Reviewing modern and classic pulp novels and anthologies. Hard copies only, we do not review digital books or files.
Friday, September 04, 2009
QUARRY IN THE MIDDLE
QUARRY IN THE MIDDLE
By Max Allan Collins
Hard Case Crime
208 pages
Available 27 Oct.
First up let’s have no misunderstandings here, the release of a new Quarry novel is always cause for celebration amongst mystery and crime readers. Max Allan Collins’s prose is lean and mean in the best pulp sense. So a few chapters into this one, I suddenly find myself chuckling, “Shades of Yojimbo!!”
Back in 1961, Japanese director Akira Kurosawa dropped the film world on its derrier with an outlandish period drama called Yojimbo. In the movie a masterless samurai, played by Toshiro Mifune, arrives in a small town where competing crime lords make their money from gambling. He convinces each crime lord to hire him as protection from the other. By the time this conniving swordsman is done, he’s manipulated both gangs in wiping each other. He then cleans up the remnants with his lightning fast sword.
The film was such a huge international hti. Kurosawa said in later interviews that he was inspired by the American film noir classic, The Glass Key, based on a story by Dashiel Hammett’s 1931 novel. It is obvious there is something about this particular plot that fires the imagination of both writers and artist because, after seeing Yojimbo, in 1964 Italian director Sergio Leone remade it as the western A Fist Full of Dollars, starring Clint Eastwood and then in 1996, director Walter Hill took his shot, filming it as The Last Man Standing. This time it’s a Depression Era gangster theme, almost bringing it full circle with Hammett’s original tale.
And now we have QUARRY IN THE MIDDLE, the title itself being a tip off that we are about to revisit this classic plot, but in a very fresh and nasty way.

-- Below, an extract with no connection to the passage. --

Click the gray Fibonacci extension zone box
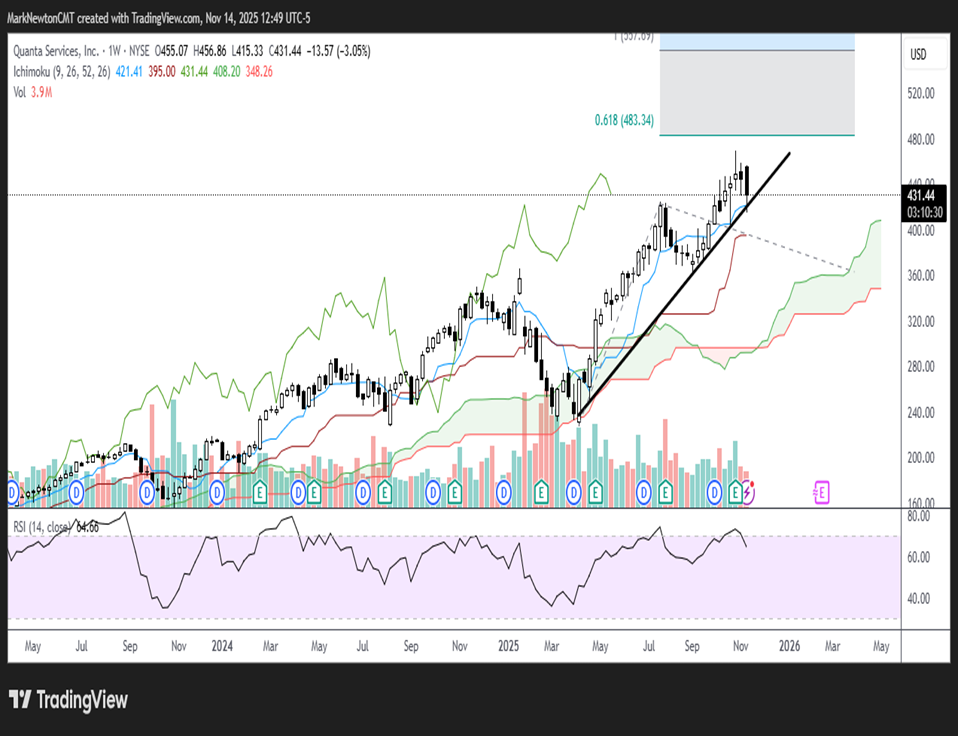Viewport: 958px width, 736px height. point(757,92)
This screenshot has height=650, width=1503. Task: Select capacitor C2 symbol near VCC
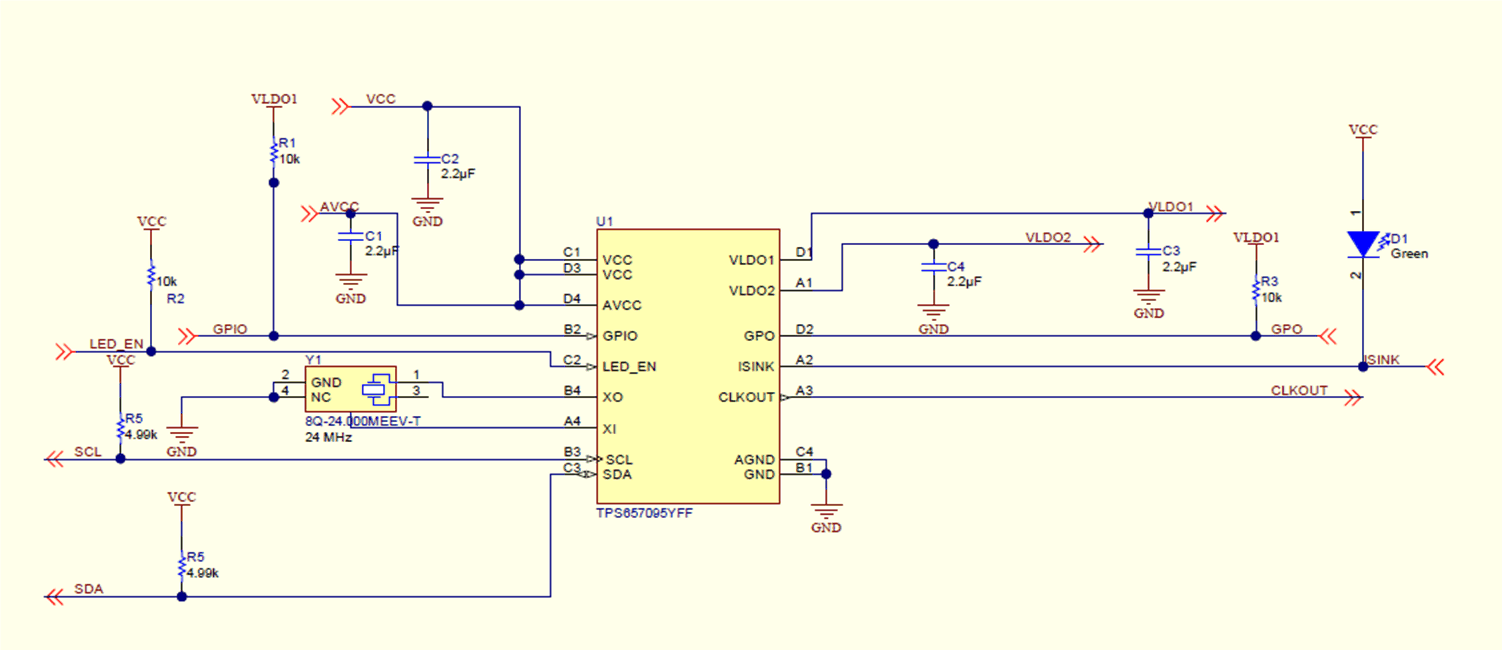[x=427, y=160]
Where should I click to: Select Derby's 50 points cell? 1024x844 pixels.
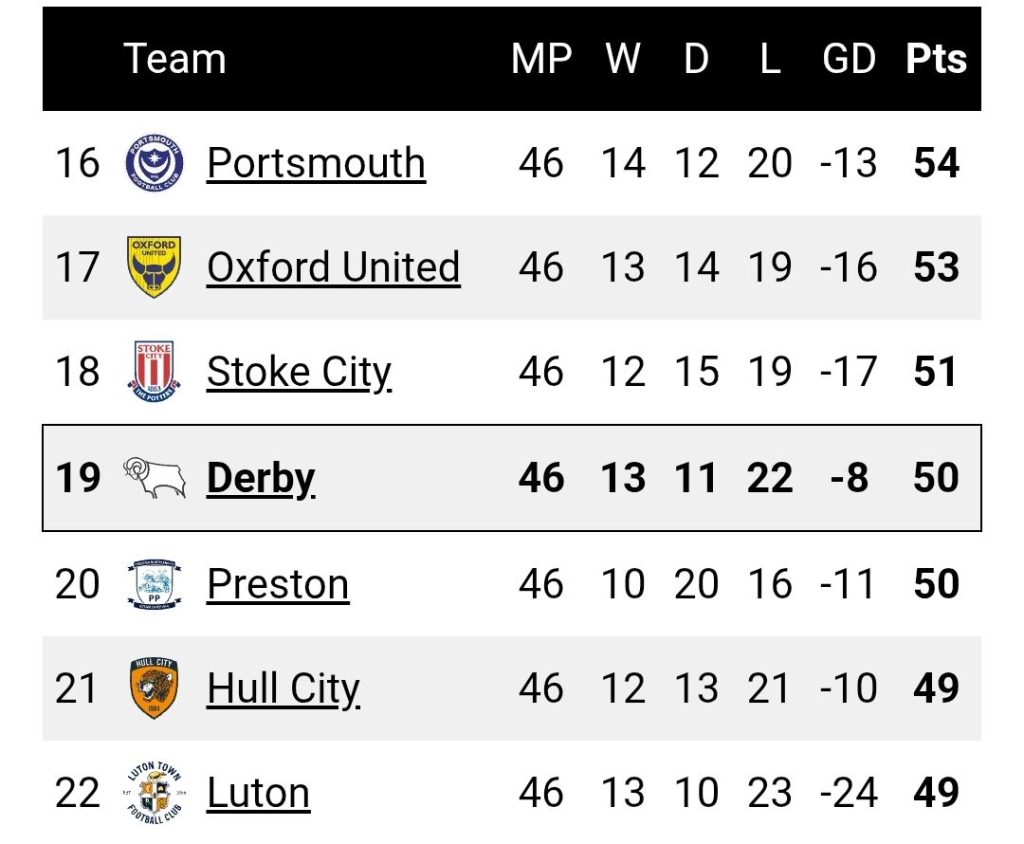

Quarry, the enigmatic hero of the book finds himself in the river town of Hadee’s Port, having trailed another assassin there. In previous books, Quarry had stopped working for others and become an independent contractor. Once in the little burg, he quickly learns it is a wide open gambling town run by two gangs with strong connections to the Chicago mob, each annoyed by the other and each trying to get the upper hand.
Quarry waste no time in playing both sides against the middle, at the same dealing with the hired gun. He maneuvers himself into a position of trust with the expatriate Brit, Richard Cornell, running the high class casino. Once Quarry proves to Cornell that someone on the other side is trying to take him down, Cornell waste no time hiring him to discover who has put out a contract on him and then take them out. It’s a dangerous cat and mouse game, particularly when there are a lot of the felines and only one rodent. Bodies start to fall like dominos and eventually Quarry’s impromptu game of cards falls apart leaving him exposed, beaten to an inch of his life and about to buy the dirt farm of eternity.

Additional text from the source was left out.